▸ Problem
Print all entries precisely as they are written.

━━━━━━━━━━━━━━━━

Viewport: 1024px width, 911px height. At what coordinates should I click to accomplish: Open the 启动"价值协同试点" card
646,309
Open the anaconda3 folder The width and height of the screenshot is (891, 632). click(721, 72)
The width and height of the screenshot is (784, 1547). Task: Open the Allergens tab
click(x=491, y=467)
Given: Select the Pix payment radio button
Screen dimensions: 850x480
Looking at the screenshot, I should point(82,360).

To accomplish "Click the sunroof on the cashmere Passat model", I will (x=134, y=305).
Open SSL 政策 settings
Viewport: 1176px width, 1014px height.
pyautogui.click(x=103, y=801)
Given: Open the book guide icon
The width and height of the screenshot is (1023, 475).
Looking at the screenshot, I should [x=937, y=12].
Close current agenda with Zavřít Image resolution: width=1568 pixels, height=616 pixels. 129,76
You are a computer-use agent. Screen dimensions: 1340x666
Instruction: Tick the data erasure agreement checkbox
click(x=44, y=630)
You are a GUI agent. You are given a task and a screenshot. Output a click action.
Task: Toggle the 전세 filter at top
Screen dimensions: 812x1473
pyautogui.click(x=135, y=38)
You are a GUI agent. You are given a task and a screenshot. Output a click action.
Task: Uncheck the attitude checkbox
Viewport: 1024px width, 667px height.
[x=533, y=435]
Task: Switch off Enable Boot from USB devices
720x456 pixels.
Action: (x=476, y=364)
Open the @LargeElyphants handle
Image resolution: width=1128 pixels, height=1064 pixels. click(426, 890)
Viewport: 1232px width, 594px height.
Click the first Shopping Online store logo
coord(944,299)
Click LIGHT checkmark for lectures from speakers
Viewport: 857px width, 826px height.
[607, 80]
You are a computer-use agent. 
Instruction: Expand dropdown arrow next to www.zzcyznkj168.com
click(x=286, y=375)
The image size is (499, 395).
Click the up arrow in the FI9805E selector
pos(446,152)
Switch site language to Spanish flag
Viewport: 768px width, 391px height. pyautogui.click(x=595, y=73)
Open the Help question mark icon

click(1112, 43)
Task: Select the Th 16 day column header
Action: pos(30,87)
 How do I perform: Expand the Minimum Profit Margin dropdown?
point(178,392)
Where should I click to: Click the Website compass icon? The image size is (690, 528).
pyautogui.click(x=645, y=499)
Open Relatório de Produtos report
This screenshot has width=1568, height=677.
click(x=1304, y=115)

━━━━━━━━━━━━━━━━

▸ Expected output
Viewport: 1024px width, 911px height. At what coordinates should I click to accomplish: Open the 启动"价值协同试点" card
646,309
Open the anaconda3 folder The width and height of the screenshot is (891, 632). click(721, 72)
The width and height of the screenshot is (784, 1547). Task: Open the Allergens tab
click(x=491, y=467)
Given: Select the Pix payment radio button
Screen dimensions: 850x480
Looking at the screenshot, I should point(82,360).

To accomplish "Click the sunroof on the cashmere Passat model", I will (x=134, y=305).
Open SSL 政策 settings
Viewport: 1176px width, 1014px height.
pyautogui.click(x=103, y=801)
Given: Open the book guide icon
The width and height of the screenshot is (1023, 475).
Looking at the screenshot, I should [x=937, y=12].
Close current agenda with Zavřít Image resolution: width=1568 pixels, height=616 pixels. 129,76
You are a computer-use agent. Screen dimensions: 1340x666
Instruction: Tick the data erasure agreement checkbox
click(x=44, y=630)
You are a GUI agent. You are given a task and a screenshot. Output a click action.
Task: Toggle the 전세 filter at top
Screen dimensions: 812x1473
pyautogui.click(x=135, y=38)
You are a GUI agent. You are given a task and a screenshot. Output a click action.
Task: Uncheck the attitude checkbox
Viewport: 1024px width, 667px height.
[x=533, y=435]
Task: Switch off Enable Boot from USB devices
720x456 pixels.
Action: (x=476, y=364)
Open the @LargeElyphants handle
Image resolution: width=1128 pixels, height=1064 pixels. click(426, 890)
Viewport: 1232px width, 594px height.
Click the first Shopping Online store logo
coord(944,299)
Click LIGHT checkmark for lectures from speakers
Viewport: 857px width, 826px height.
[607, 80]
You are a computer-use agent. 
Instruction: Expand dropdown arrow next to www.zzcyznkj168.com
click(x=286, y=375)
The image size is (499, 395).
Click the up arrow in the FI9805E selector
pos(446,152)
Switch site language to Spanish flag
Viewport: 768px width, 391px height. pyautogui.click(x=595, y=73)
Open the Help question mark icon

click(1112, 43)
Task: Select the Th 16 day column header
Action: pos(30,87)
 How do I perform: Expand the Minimum Profit Margin dropdown?
point(178,392)
Where should I click to: Click the Website compass icon? The image size is (690, 528).
pyautogui.click(x=645, y=499)
Open Relatório de Produtos report
This screenshot has width=1568, height=677.
click(x=1304, y=115)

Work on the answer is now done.